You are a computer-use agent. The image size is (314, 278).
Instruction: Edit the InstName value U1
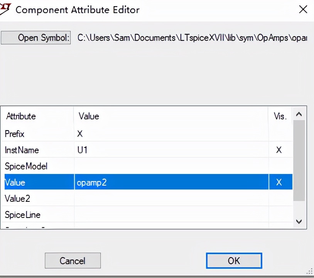(x=170, y=150)
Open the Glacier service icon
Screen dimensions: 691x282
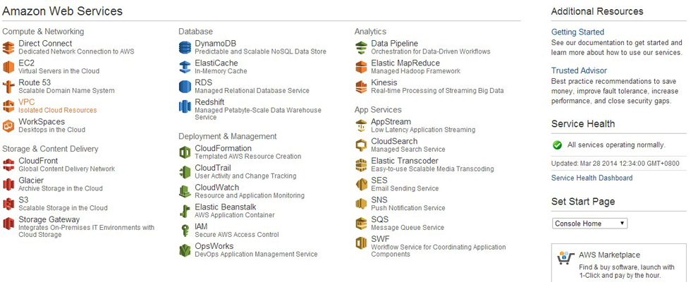point(8,184)
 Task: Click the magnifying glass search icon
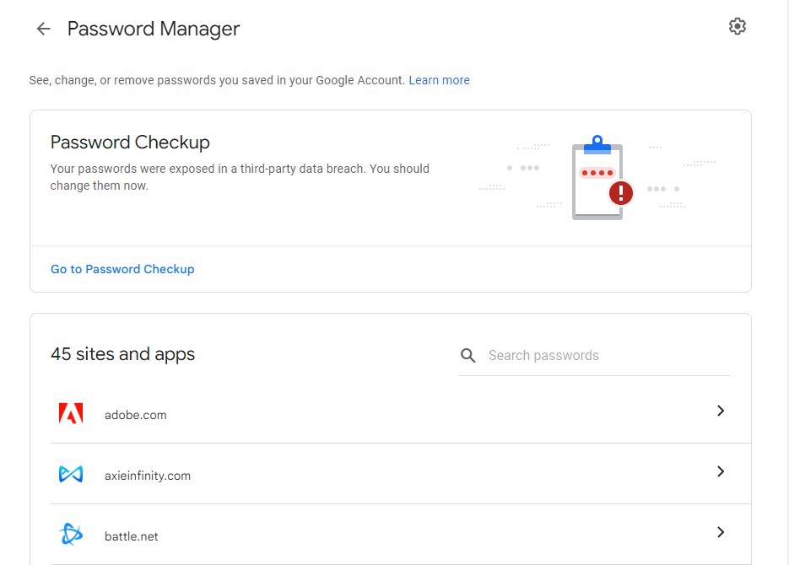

__TASK REQUIREMENTS__:
An exact reproduction of the data above is required, with every picture removed.

__REPLY TO THE EXERCISE__:
You are a computer-use agent. The image size is (314, 278).
Instruction: Edit the InstName value U1
(x=170, y=150)
Open the Glacier service icon
Screen dimensions: 691x282
point(8,184)
 Task: Click the magnifying glass search icon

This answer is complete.